LET GO OR BE DRAGGED!

                                                         

I presented the Sutra on The Better Way to Live Alone to the Pine Gate Mindfulness Community on our First Saturday Mindfulness gathering in February 2015.

Pine Gate Meditation Hall

I really like the brevity and impact of this sutra. After reading it out to the sangha I used a series of quotes from elsewhere to get the sangha juices flowing.  I began the dharma talk with my favorite fridge magnet – LET GO OR BE DRAGGED – and then moved on to the quotes, which were read aloud by different sangha members. The discussion was illuminating with poignant and direct reflections on experience. I introduced Right View and the Eightfold Path into the conversation. Once Right Mindfulness and Right Concentration spark the engine of Right View so that views transform into insights, then there is a cascade of insight from Right View pouring into all thinking, speaking and action – the rest of the Eightfold Path. When our tired old stories prevail and do not transform into insights, then we have wrong views cascading through thinking, speaking and action. And that ensures the presence of suffering.

This eighteen line sutra is immense, as it contains the essence of the Buddha’s teachings about not getting imprisoned by past, future and present circumstances. They are all enslaving ghosts until we cultivate sufficient attention from the present moment. The key lines for me are:

“Do not pursue the past.

Do not lose yourself in the future.

The past no longer is.

The future has yet to come.

Looking deeply at life as it is

In the very here and now

The practitioner dwells

In stability and freedom.”

Buddha Picture

I also felt that Osho really nailed it in the first quote. I found this way of presenting the material to be novel and useful.

Quotes

There is a teaching on “The Better Way to Live Alone” which defines “living alone” to be the experience of having one’s mind free of thoughts about the past and future, but is instead focused on the “present moment.”  But I can live physically alone but not be alone at all. If my mind is full of memories of the past and thoughts of the future, I can live physically alone but not be alone at all. If my mind is full of memories of the past and thoughts of the future, I can live physically alone while dialoguing with the deceased, reliving a past conversation or some painful (or joyful) incident or experience. Or I can be mentally rehearsing or imagining some future conversation, some future event.

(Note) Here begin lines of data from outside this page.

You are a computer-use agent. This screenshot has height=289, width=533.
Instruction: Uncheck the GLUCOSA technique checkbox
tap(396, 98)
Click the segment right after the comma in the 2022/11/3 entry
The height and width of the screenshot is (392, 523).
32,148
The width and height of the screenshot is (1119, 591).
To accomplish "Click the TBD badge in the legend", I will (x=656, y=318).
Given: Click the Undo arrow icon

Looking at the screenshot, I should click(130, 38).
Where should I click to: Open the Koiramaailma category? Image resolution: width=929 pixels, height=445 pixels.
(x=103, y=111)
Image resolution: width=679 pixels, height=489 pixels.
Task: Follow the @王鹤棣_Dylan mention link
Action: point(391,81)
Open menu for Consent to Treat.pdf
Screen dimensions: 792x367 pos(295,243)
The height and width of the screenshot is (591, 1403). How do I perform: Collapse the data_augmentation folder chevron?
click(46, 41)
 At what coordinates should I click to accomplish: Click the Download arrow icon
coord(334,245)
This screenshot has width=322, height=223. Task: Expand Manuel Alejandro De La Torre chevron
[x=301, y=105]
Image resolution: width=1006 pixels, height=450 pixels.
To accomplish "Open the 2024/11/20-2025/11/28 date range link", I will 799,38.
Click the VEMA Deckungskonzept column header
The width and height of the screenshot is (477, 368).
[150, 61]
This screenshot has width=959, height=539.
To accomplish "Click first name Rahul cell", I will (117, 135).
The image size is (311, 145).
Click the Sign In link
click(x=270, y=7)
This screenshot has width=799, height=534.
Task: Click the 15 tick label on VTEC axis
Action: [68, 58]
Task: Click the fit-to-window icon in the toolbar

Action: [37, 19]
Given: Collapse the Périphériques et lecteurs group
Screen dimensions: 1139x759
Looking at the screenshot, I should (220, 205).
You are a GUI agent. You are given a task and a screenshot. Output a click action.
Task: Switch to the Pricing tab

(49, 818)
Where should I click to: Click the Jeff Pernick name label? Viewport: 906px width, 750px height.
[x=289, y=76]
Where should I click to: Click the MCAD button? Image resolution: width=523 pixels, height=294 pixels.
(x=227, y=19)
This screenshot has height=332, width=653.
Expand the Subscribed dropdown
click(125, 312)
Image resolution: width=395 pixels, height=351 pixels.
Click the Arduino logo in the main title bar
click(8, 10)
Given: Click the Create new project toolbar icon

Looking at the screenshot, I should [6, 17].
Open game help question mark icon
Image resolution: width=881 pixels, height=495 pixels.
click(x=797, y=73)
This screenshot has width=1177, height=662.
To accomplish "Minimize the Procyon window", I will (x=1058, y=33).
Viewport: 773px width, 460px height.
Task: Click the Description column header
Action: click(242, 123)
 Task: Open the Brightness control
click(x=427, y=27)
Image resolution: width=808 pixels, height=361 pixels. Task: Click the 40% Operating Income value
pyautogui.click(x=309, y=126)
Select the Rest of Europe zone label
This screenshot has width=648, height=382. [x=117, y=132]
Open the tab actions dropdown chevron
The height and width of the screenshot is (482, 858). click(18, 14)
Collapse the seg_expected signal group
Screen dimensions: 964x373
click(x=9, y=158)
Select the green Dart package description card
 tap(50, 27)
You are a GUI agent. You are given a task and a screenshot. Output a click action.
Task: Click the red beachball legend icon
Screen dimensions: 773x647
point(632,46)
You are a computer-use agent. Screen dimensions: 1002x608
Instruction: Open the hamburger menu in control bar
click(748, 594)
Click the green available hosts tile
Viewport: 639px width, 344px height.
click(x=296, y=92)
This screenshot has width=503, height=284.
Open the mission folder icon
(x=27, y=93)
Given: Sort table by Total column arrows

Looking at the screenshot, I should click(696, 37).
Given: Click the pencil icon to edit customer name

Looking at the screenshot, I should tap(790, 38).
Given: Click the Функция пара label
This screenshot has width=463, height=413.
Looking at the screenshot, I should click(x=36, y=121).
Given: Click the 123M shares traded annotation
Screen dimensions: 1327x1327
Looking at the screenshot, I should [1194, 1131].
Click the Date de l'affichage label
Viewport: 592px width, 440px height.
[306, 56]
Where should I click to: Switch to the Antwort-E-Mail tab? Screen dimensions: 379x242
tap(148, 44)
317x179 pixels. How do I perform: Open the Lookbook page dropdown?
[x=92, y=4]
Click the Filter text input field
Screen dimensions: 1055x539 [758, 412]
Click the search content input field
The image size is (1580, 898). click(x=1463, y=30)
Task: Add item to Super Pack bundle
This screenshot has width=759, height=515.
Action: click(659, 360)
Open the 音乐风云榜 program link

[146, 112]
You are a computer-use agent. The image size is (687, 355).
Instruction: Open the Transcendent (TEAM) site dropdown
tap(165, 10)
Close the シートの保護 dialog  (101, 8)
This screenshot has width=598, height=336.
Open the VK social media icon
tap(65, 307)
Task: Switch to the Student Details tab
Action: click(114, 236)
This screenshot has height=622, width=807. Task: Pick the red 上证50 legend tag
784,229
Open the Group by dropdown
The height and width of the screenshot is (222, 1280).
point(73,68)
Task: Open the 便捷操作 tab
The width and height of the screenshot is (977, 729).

All of which is the antithesis of “living alone” if I am lost in these thoughts. On the other hand If I am aware and watchful of these thoughts, realizing I am having these thoughts in the present moment, then I am truly “living alone” – even if I am living with 100 other beings. And this leads me to my own “deepest core” of who I am. If I know this, I have the capacity to love

  • Osho

As a single footstep will not make a path on the earth, so a single thought will not make a pathway in the mind. To make a deep physical path, we must think over and over the kind of thoughts we wish to dominate our lives.

  • Henry David Thoreau

Happiness and suffering are dependent upon your mind, upon your interpretation. They do not come from outside, from others. All of your happiness and all of you suffering are created by you, by your own mind.

  • Kyabje Thubten Zopa Rinpoche

My Manifesto: My body and mind are not individual entities that I can do anything I like with – such as filling them with drugs, alcohol, hateful attitudes and violence.  My body and mind exist for future generations therefore I must be aware of what I put into them.  We must also exercise care and responsibility over what we allow into the minds and bodies of our children, to prevent murders from happening in our schools.  Furthermore, this care and responsibility is to prevent young people turning their consumption of violence in on themselves – in the form of suicide.  So we say NO to our children consuming violence through movies, video games, internet and hate concerts. At the same time we say NO to ourselves at engaging in violent and toxic interactions with them.  We must take steps to fill the ethical void, give our children the benefits of our full presence and learn to listen deeply to them so that positive steps are taken to eliminate murders taking place in our schools.